GR L 14925; (April, 1960) (Digest)
G.R. No. L-14925; April 30, 1960
MARTA VDA. DE LA CRUZ, petitioner, vs. HON. JUDGE GENARO TAN TORRES, Judge of the Court of First Instance of Nueva Ecija, and ROSALINDA Z. TIONGCO, respondents.
FACTS
Respondent Rosalinda Z. Tiongco filed a complaint (Civil Case No. 3016) in the Court of First Instance of Nueva Ecija, alleging she is the owner and in actual possession of Lot No. 1856, Sta. Rosa Cadastre, with improvements and a palay crop ready for harvest. She claimed that on October 19, 1958, petitioner Marta Vda. de la Cruz, with her children and armed men, entered the lot, destroyed barbed wire fences and a tenant’s house, and threatened to return to harvest the palay by force and intimidation. Tiongco sought a writ of preliminary injunction to prevent further entry and molestation, along with damages and attorney’s fees. After hearings, the lower court issued the writ on November 5, 1958, based partly on a written manifestation from petitioner’s counsel agreeing to the writ provided a counterbond could be filed to preserve possession and the palay. The court ordered the writ issued but stated petitioner could later petition to lift it by filing a counterbond.

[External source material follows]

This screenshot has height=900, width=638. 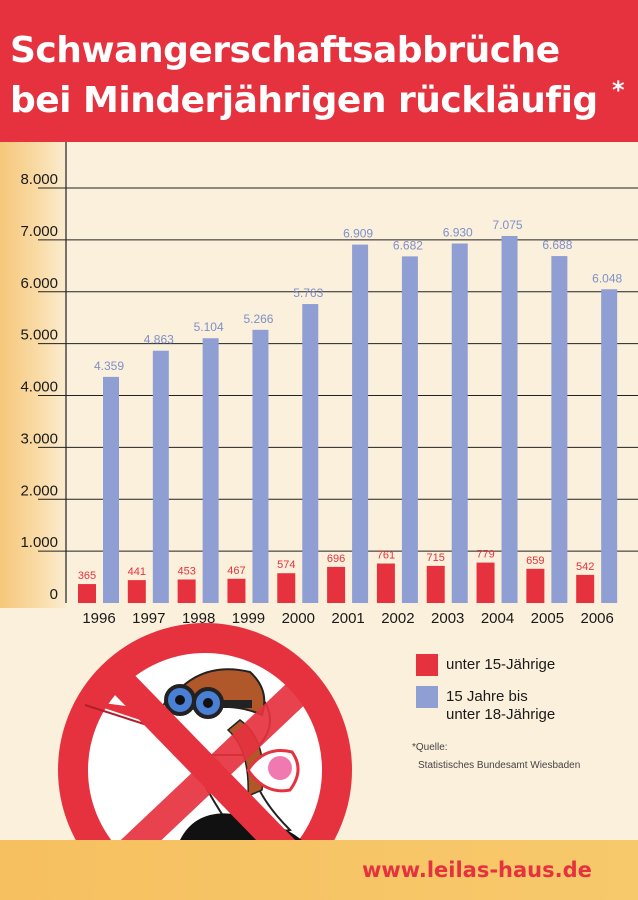 I want to click on value-label-under-15-1999: 467, so click(x=236, y=571).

Petitioner moved to dissolve the writ, which was denied, leading to this petition for certiorari and mandamus.
ISSUE
Whether the lower court committed grave abuse of discretion in issuing the writ of preliminary injunction.
RULING
The Supreme Court dismissed the petition, finding no merit in petitioner’s contentions.
1. Injunction as a Provisional Remedy: The Court held that a preliminary injunction is a provisional remedy ancillary to a principal case and can properly be issued in an action where the main relief sought is injunction itself, as authorized under Rule 60, Section 3(a) of the Rules of Court.
2. Sufficiency of Allegations: The allegations of ownership, peaceful possession, and threatened acts of dispossession and destruction by the petitioner were deemed sufficient to warrant the writ, and no abuse of discretion by the lower court was found.
3. Service of Plaintiff’s Bond: The Court ruled that failure to serve a copy of the plaintiff’s bond was a formal defect that could be cured by subsequent notice or knowledge, and it could be considered waived when the defendant seeks to file a counterbond, as in this case.
4. Effect of Offering a Counterbond: The mere offer to file a counterbond is not sufficient to dissolve a writ of preliminary injunction. The lower court retains discretion to grant or dissolve the writ based on valid grounds, such as the insufficiency of the complaint or whether the continuance of the writ would cause great damage to the defendant compensable to the plaintiff. A threatened destruction of property cannot be countenanced simply because the offending party is willing to pay damages.
The Court noted that the petition should have been filed with the Court of Appeals but decided it on its merits to save time. Costs were imposed on the petitioner.